Tatsächlich hatten die Sittener eher Vorsicht walten lassen und nicht sehr viel gemacht für einen Sieg. Die Ostschweizer begannen druckvoller – wie gewohnt blieben sie ihrer offensiven Grundhaltung auch auswärts treu. Was auch diesmal das Risiko barg, in gefährliche Gegenstösse zu laufen. Die Defensive aber, und dies war aus Ostschweizer Sicht wohl die positivste Nachricht des Nachmittags, war so stabil wie selten zuvor in dieser Saison. Nur ein Versuch von Ermir Lenjani fand den Weg aufs St.Galler Tor. Und das Ostschweizer Angriffsspiel wirkte zwar nicht überragend, aber homogen und klar strukturiert.

Dennoch bedurfte es eines Walliser Geschenks, um die St.Galler auf die Siegerstrasse zu bringen. André Neitzke traf nach einer guten halben Stunde, nur vom eigenen Torhüter bedrängt, nach einem St.Galler Corner ins eigene Tor. Für den Rest des Spiels ging es für die St.Galler um die Frage: Wie bringt man das Geschenk unversehrt nach Hause? Tatsächlich versuchte Sion nach der Pause zu reagieren, Zeidlers Team zog sich vorübergehend etwas zurück. Aus dieser Phase resultierte aber nur eine Walliser Grosschance, als nach 52 Minuten gleich zwei Sittener eine Hereingabe verpassten. Zeidlers Team bewahrte darauf im immer ruppiger geführten Spiel die Ruhe.

Wiss und Manneh nutzen ihre Chance

Ein positives Zeichen ist, dass der FC St.Gallen trotz vielen Wechseln im Vergleich zum Cupspiel reüssierte. Gleich sechs Spieler hatte Zeidler aufs Feld geschickt, die im Cup Ersatz gewesen waren. Alain Wiss zum Beispiel, der seinen ersten Einsatz von Beginn weg unter Zeidler erlebte und neben Silvan Hefti einen starken Eindruck machte. Nach dem Cup-Fight habe er den einen oder anderen Spieler schonen wollen, erklärte Zeidler seine Massnahme. Besonders Kekuta Manneh mit seiner Schnelligkeit nutzte seine Chance – auch wenn er drei gute Tormöglichkeiten vergab.

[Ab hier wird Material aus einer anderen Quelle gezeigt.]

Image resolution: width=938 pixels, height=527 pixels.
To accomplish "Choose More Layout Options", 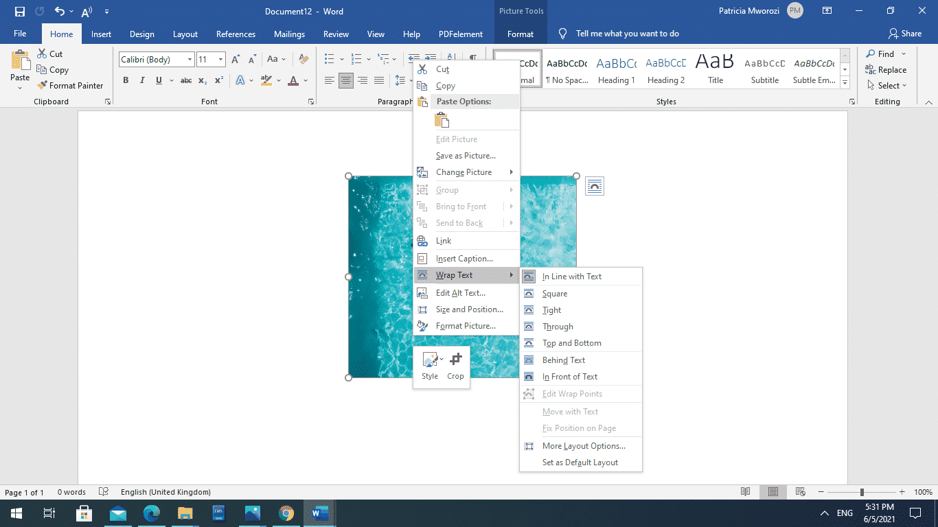I will pos(584,445).
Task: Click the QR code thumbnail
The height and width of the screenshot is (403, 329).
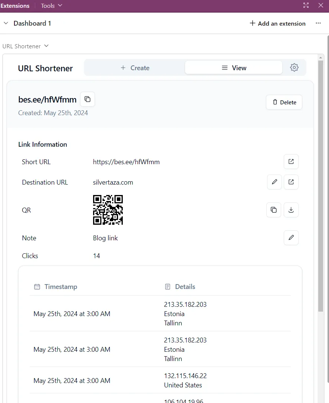Action: (x=108, y=210)
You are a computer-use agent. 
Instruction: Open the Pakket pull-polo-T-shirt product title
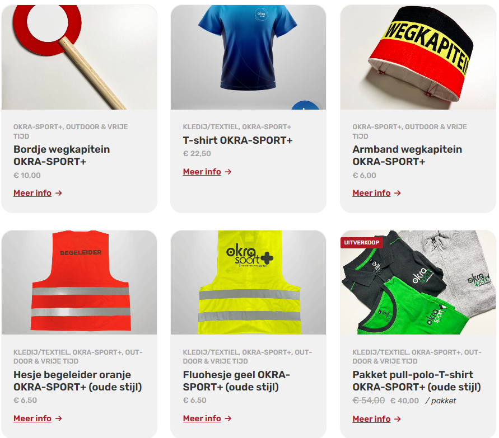417,381
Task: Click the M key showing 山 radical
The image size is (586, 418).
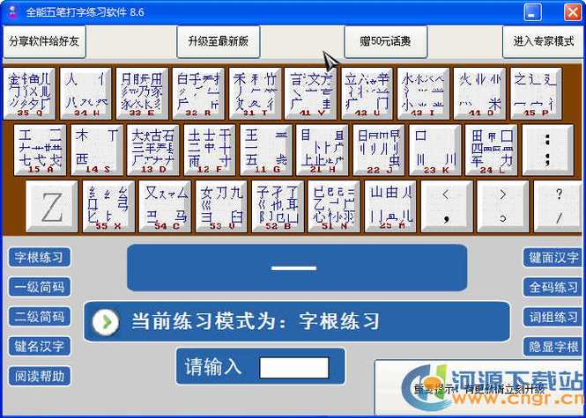Action: [390, 207]
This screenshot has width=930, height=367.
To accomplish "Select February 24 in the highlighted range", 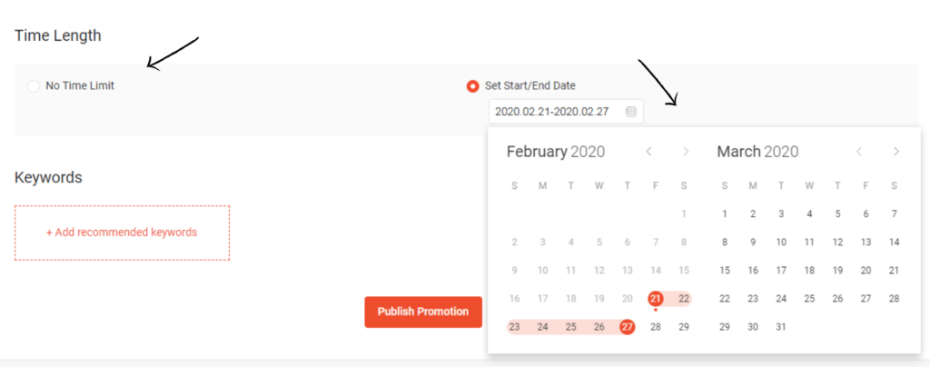I will (542, 326).
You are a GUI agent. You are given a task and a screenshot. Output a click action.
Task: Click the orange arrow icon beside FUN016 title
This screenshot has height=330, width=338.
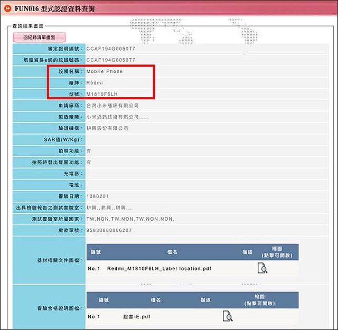[x=8, y=9]
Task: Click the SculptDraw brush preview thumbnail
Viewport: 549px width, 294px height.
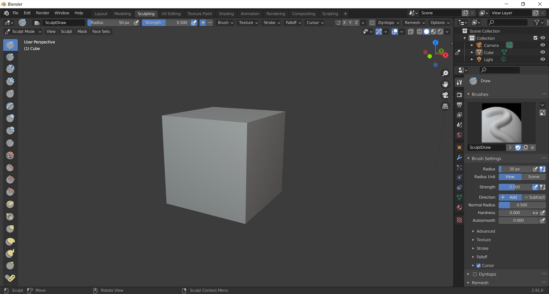Action: click(x=501, y=123)
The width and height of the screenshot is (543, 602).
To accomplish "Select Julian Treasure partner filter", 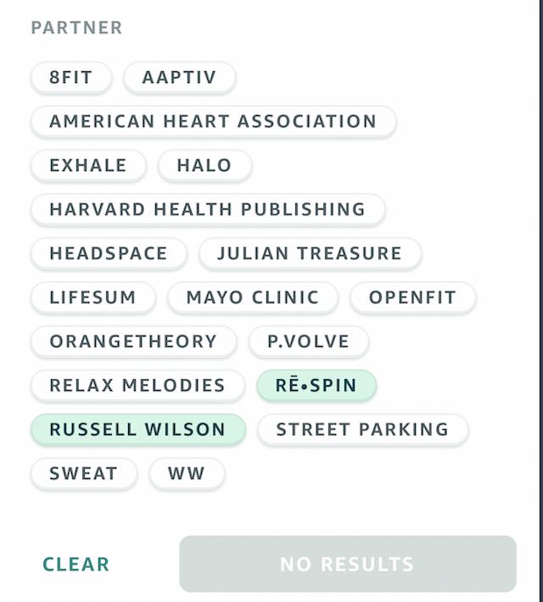I will coord(310,254).
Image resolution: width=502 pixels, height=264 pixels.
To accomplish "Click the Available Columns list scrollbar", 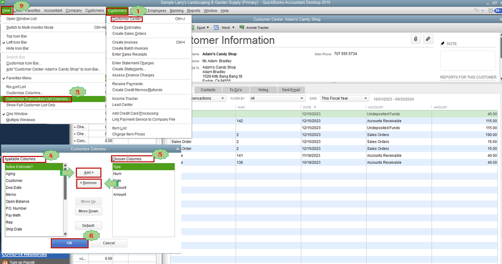I will (66, 199).
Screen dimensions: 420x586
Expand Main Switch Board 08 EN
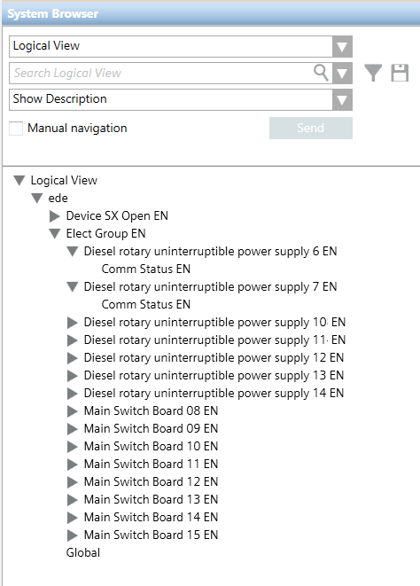pos(72,411)
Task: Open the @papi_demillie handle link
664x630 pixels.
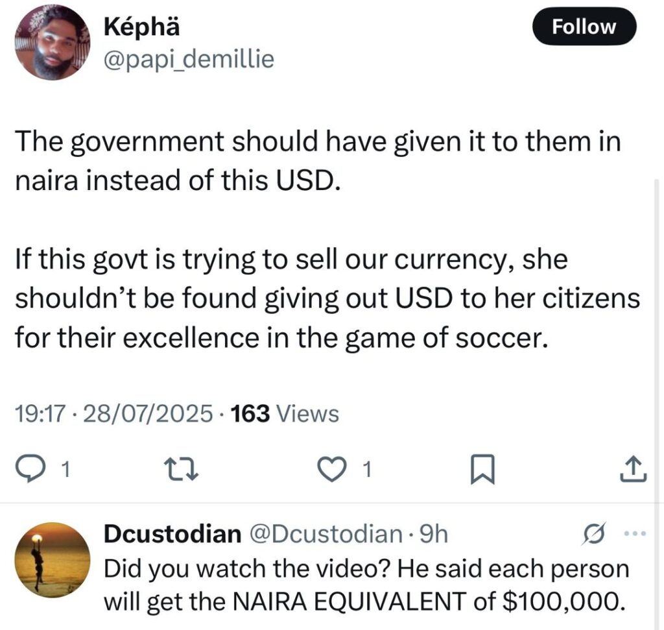Action: click(x=189, y=59)
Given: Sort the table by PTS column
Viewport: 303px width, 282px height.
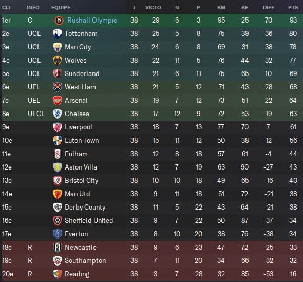Looking at the screenshot, I should pyautogui.click(x=293, y=8).
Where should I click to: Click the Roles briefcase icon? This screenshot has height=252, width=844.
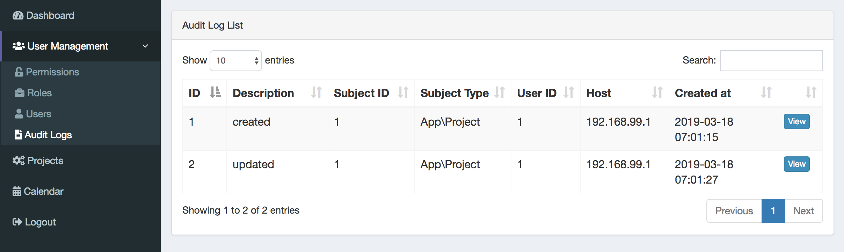click(x=20, y=93)
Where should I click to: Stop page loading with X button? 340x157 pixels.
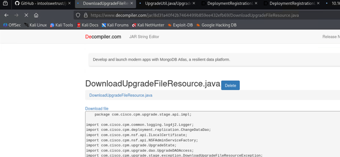[27, 15]
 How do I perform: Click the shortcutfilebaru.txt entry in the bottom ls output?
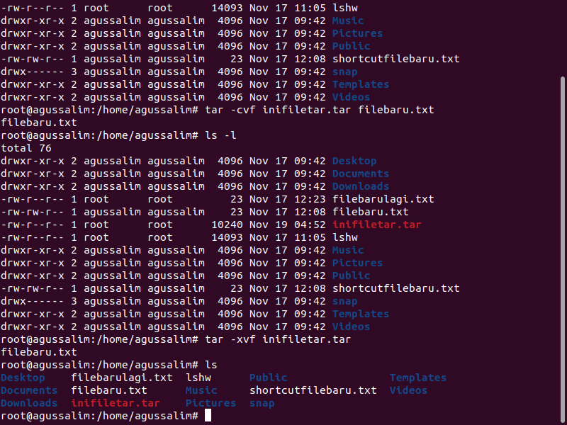(313, 390)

Ohnehin war am Ende die Chancenauswertung das grösste Manko der St.Galler. Vielversprechende Konter versandeten. Das Spiel blieb bis zum Schluss spannend, weil der eingewechselte Tranquillo Barnetta nur den Pfosten traf und Yannis Tafer vor dem leeren Tor vergab. Am Ende war der Schlusspfiff eine Erlösung, in die Pfiffe der Sittener Zuschauer mischte sich der Jubelgesang der rund 400 St.Galler Fans. Sie dürfen sich über eine komfortable Tabellenlage freuen. Und auf ein Heimspiel gegen die Young Boys am kommenden Sonntag. Wobei alle wissen: Die Berner werden zu weit mehr Chancen kommen als Sion. Das St.Galler Offensivspiel wird dann wieder mehr Gefahren bergen. Und Grosschancen zu vergeben, wird sich dann rächen.